The time has come to set some records straight, as apparently lots of people/shills are claiming CryptoArticles is somehow affiliated with Paycoin (XPY) and PayBase. There are always two sides to a story, and this article will tell our side. A lot of things happen behind the scenes in the world of cryptocurrency which most of you are not aware of, so let’s try and clarify those things.
The Paycoin (HashStaker) ad on CryptoArticles
Let’s get this out of the way first. Yes, we did have a Paycoin ad on CryptoArticles, advertising their HashStaker. What most of you do not realize, despite a clear disclaimer being put in place, is the fact that CryptoArticles never signed an advertising deal with Paycoin or Josh Garza. In fact, the HashStaker ad didn’t even belong to us at all.
On the top of every page, you may notice it says “CoinTelegraph Media Partner”. Not too many sites are an official media partner of CoinTelegraph, so allow me to explain what this partnership actually entails. There are multiple aspects which I will briefly explain to you, and if you have further questions, leave them in a comment below.
What does CryptoArticles gain from being a CoinTelegraph Media Partner?
To put it bluntly, the offer came at an opportune time for us. We were struggling a bit to renew advertisement deals, and CoinTelegraph contacted us at the right time. We get paid 1 Bitcoin per month to host their ads on our website, and we don’t have to run down advertisers for payments or renewals.
Which advertisements on CryptoArticles are part of the Media Partnership deal?
CoinTelegraph owns nearly each and every ad slot on this website. The Genesis Mining banner at the top of every page, and the Draglet advertisement in the right sidebar are the only ones we control ourselves. All of the others in the right sidebar, as well as the banner slot below each and every article, is property of CoinTelegraph.

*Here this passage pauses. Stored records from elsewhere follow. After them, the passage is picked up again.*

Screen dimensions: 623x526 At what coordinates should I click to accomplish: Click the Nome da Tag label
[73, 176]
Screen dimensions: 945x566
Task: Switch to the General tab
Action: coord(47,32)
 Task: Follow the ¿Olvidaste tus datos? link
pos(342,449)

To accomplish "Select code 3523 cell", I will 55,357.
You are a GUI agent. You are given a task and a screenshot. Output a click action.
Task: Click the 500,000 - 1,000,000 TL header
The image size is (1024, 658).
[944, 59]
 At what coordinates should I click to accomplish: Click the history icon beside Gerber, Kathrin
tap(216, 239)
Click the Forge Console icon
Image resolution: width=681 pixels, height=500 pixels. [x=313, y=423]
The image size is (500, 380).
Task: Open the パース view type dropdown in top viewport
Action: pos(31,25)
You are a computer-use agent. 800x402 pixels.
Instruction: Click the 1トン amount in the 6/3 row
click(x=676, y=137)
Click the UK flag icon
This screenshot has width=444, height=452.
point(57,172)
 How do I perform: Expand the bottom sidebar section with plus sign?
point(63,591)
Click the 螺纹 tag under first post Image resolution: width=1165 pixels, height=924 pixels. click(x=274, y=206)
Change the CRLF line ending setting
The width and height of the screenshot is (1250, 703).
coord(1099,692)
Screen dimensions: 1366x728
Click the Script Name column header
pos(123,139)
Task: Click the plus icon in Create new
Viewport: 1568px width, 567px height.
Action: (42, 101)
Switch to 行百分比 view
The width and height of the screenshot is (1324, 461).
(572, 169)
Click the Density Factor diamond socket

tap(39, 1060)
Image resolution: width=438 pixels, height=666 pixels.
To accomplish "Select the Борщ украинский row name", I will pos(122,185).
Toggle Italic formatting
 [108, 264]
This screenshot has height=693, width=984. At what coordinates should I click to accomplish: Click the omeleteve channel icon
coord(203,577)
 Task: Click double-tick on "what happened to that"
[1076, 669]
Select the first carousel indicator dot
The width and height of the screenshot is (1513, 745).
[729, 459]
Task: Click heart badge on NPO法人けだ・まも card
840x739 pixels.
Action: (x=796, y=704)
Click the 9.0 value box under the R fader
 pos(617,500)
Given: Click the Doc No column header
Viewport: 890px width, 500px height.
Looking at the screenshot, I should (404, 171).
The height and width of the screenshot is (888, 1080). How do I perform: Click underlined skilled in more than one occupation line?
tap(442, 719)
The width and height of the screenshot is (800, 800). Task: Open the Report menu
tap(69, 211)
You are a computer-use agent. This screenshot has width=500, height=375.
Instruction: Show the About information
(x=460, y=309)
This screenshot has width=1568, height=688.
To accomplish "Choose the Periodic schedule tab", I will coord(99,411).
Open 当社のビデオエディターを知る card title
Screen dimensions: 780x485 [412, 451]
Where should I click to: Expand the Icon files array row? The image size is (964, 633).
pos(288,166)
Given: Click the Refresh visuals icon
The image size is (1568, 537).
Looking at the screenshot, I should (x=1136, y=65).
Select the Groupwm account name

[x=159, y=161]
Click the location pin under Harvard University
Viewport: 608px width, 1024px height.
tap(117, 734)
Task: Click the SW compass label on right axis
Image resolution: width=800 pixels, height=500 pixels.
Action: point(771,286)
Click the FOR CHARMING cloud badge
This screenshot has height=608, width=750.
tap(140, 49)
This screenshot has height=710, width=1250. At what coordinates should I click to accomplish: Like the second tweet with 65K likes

Do you have any say in which of CoinTelegraph’s ads you can or cannot host on the website?
Absolutely not. If we were to refuse any of the ads of being listed, it would be considered a breach of the Media Partner contract. As a result, we would be forced to pay 3 months of contract wages to CoinTelegraph immediately. (This would be 3 Bitcoin in total)
So why did you remove the Paycoin ad yourself a few hours ago?
I have contacted the person in charge of the CoinTelegraph Media Partnerships, and kindly asked whether or not we can remove the advertisement due to all the negativity surrounding Paycoin. After 24 hours, I still didn’t get a reply, neither via email nor on Skype. Therefor, I took it upon myself to remove the ad and face the potential repercussions.
The Potential Advertising Deal With PayBase
Before things went sour with Josh Garza, Paycoin and PayBase, we were approached by a Paybase representative in regards to a potential advertising deal with CryptoArticles. The person contacting me is called Rami (email@example.com), and his first email contained the following information (which seemed rather blunt and unprofessional to me at the time, so I wasn’t sure what to expect) :
Not sure what to think, I replied with the following email (like I would reply any other email) :
The discussions went back and forth a bit, with Rami asking me how much advertising for 3 months would cost. He also enquired about getting the top banner ad (which is property of Genesis Mining), and how PayBase was interested in covering the entire background of the CryptoArticles website. By background, we mean the area to the left and right of the “line” surrounding the canvas of the site.
I decided to be bold and ask for the relatively high price of 5 Bitcoin to host their background advertisement on CryptoArticles for 3 months. These conversations all took place on December 30th, before all the major drama broke loose and PayBase got hacked. At that point in time (due to different time zones probably), everything still seemed legit to me.
A few hours later, I received the following reply , to which I did as Rami asked (still taking place on the 30th of December as you can see) :
After sending them the invoice on the 30th in the evening (local time was 21:00 GMT+1), I received one final reply from Rami saying payment would be done within the next 24 hours. In that final email, I also received a background image which I could use once the payment had come in. Everything still seemed normal at that point.
You can imagine my surprise when I woke up on December 31st and was greeted with several articles and Twitter posts about PayBase getting hacked, as well as the actual truth behind Paycoin and PayBase. My first action that day was emailing Rami, saying how they could forget about the deal, and that CryptoArticles wanted no part in any of their malicious activities.
Up until this day, I have not heard back from Rami or anyone else working on the PayBase website. No payment has been made to my Bitcoin account either, for which I am very grateful. It looks like a disaster was avoided at the last second, and that’s a good thing.
The reason I enclosed all of this information is to show our readers how we were approached by PayBase in order to host their ads, and what their way of conducting business is like. Red flags were thrown at December 31st due to a lack of communication and payment, technically breaching a contract (if they had signed one).